Все собрались вокруг затухающего костра. Проголосовавшие «за» уже накинули на плечи рюкзаки и винтовки, готовясь к выходу, в то время как троица из Нади, Маши и вставший рядом с ними Тихон уходить не торопились; Надя делала лишние крепления из найденных откуда-то кожаных ремней, в то время пока Маша гладила лежащего головой у нее на коленях отца по красному и вспотевшему лбу.
При виде больного старика очередная волна стыда подкатила к горлу собирателя.
Все выжидающе смотрели в сторону Матвея в ожидании вердикта.
– Ну не томи уже, – нетерпеливо проговорил Юдичев. – Сделай одолжение, проголосуй «за» и двинем уже из этого местечка подальше. Мне здесь не по душе.
– Голосуй, как считаешь нужным, – добавил Лейгур.
– Идите уже, все вы, – устало произнесла Маша. – Справимся и без вас.
– Нет, не справитесь, – ответил наконец Матвей и, оглядев остальных, указал на дверь в церкви. – Я только что проверил облака, сюда надвигается холодный фронт, возможно последний в этом сезоне. Уже к полудню сюда придет мороз, а с ним, вероятно, и буря, всякое может быть. В любом случае, какой бы новый вид мерзляков ни шел у нас за спиной, такого холода они точно не переживут, – и после небольшого промедления поспешил добавить: – по крайне мере я на это надеюсь. Возможно, в этом и кроется причина того, что они до сих пор на нас не напали: чувствуют приближение холодов.
– Что ты хочешь этим сказать? – спросила настороженно Надя.
– Это наш шанс уйти как можно дальше на север, не боясь при этом столкнуться с мерзляками.
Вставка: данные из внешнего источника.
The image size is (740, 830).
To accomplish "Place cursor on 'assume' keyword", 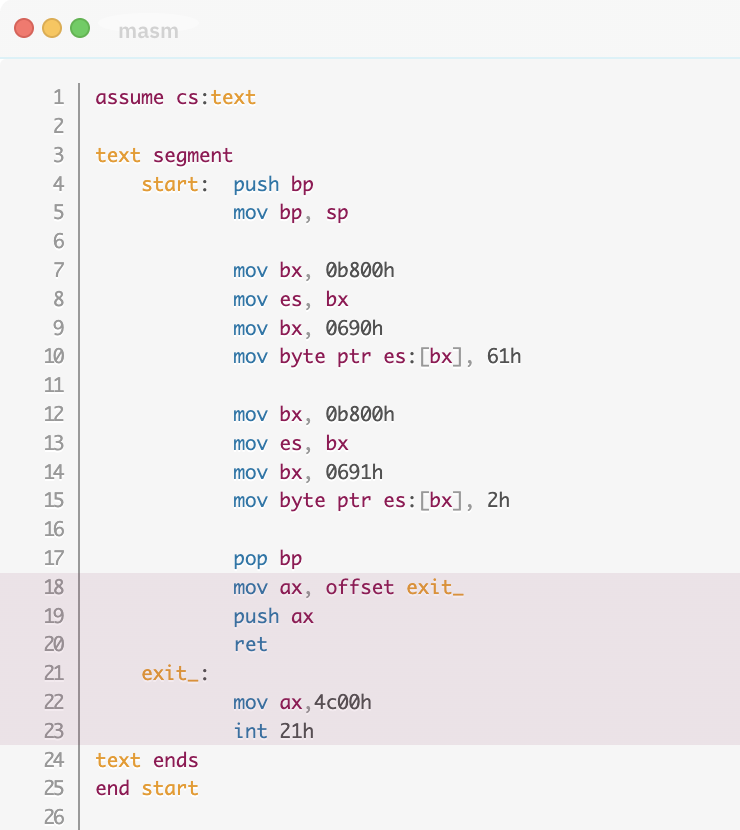I will pyautogui.click(x=129, y=98).
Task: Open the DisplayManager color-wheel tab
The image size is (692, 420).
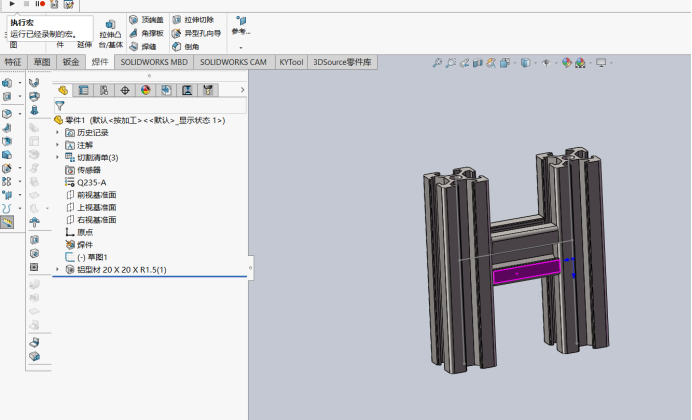Action: (x=146, y=90)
Считайте, сама природа укрыла нас на неизвестное время, позволив отступить подальше. Сколько это продлится? Понятия не имею. Возможно две недели, возможно три, а может и вовсе пару дней. Но мы можем рискнуть… – он посмотрел на Машу, – и взять с собой Вадима Георгиевича.
Реакция Юдичева не заставила себя долго ждать. От злости он пнул обугленную головешку возле костра и по привычке стал бормотать едва слышные проклятья. Стоявший поодаль от всех Домкрат, заметив вспыхнувшего от гнева Максима, все понял но никак не отреагировал.
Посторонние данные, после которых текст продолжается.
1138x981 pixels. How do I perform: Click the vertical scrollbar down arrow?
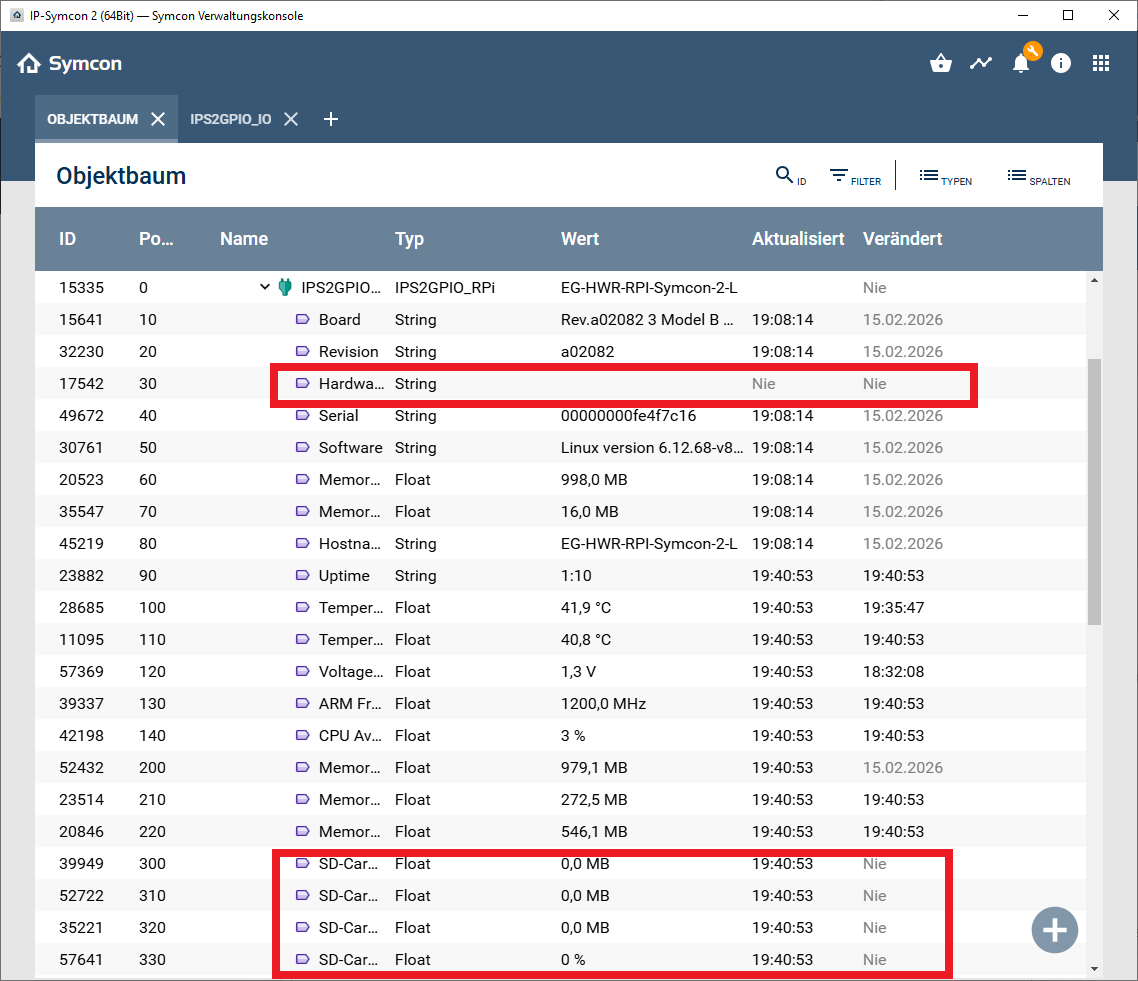(1094, 968)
Но вот Арина безучастной оставаться не пожелала, и поспешила оспорить решение:
– Это слишком рискованно, Матвей. А если и правда этот фронт задержится всего на пару дней? Да мы с носилками за это время пройдем даст бог километров пятьдесят!
– Да, все верно, – с печалью согласился Матвей. – Поэтому только и остается надеется, что холода продляться дольше.
Юдичев резко направился к двери и заговорил:
– Вот что, я не собираюсь рисковать своей шкурой из-за без пяти минут мертвого старика. И если среди вас еще есть те, у кого голова на плечах в отличие от этого горе-собирателя и тех двух дамочек, я приглашаю пойти со мной.
Максим остановился в дверях в ожидании согласных пойти с ним. Так он простоял секунд десять, но ни один из присутствующих и шагу не сделал в его сторону.
– Ну и катитесь.
Он поправил лямку рюкзака и ногой пнул дверь, выйдя из церкви.
– Ну что ж, стало быть, решено, – выдохнул Лейгур.
Исландец скинул рюкзак, пока вдруг не раздался хриплый, едва слышный голос Вадима Георгиевича:
– Доча…
– Он очнулся! – Радостно, но одновременно с горечью воскликнула Маша.
И правда, глаза-стеклышки старика открылись и стали бегать по лицам окруживших его товарищей.
– Папочка, я здесь. – Маша слегка наклонила его голову к себе.
Губы Вадима Георгиевича дрогнули в полуулыбке при виде дочери, а из глаз потекли слезы.
– Доча… мы все еще в церкви?
– Что? – Она наклонилась. Голос больного едва был слышен.
– Мы еще в церкви?
– Да, папа, мы в церкви, но собираемся уходить.
Вадим Георгиевич стал мотать головой, а дрожащая рука потянулась к Маше, но на полпути обессиленно рухнула на живот.
– Оставь меня тут, – просипел он.
– Нет, я тебя не брошу. Мы что-нибудь придумает, даю тебе слово. Мы…
И тут словно из последних сил Вадим Георгиевич таки вцепился рукой в куртку Маши. С виду простое действие далось ему нелегко, и на мгновение он будто бы ожил, вновь обретя силы.
– Я устал, не могу больше терпеть эту боль.
Слезы таки брызнули из глаз Маши. Она взяла его окоченевшую руку и прижала к губам.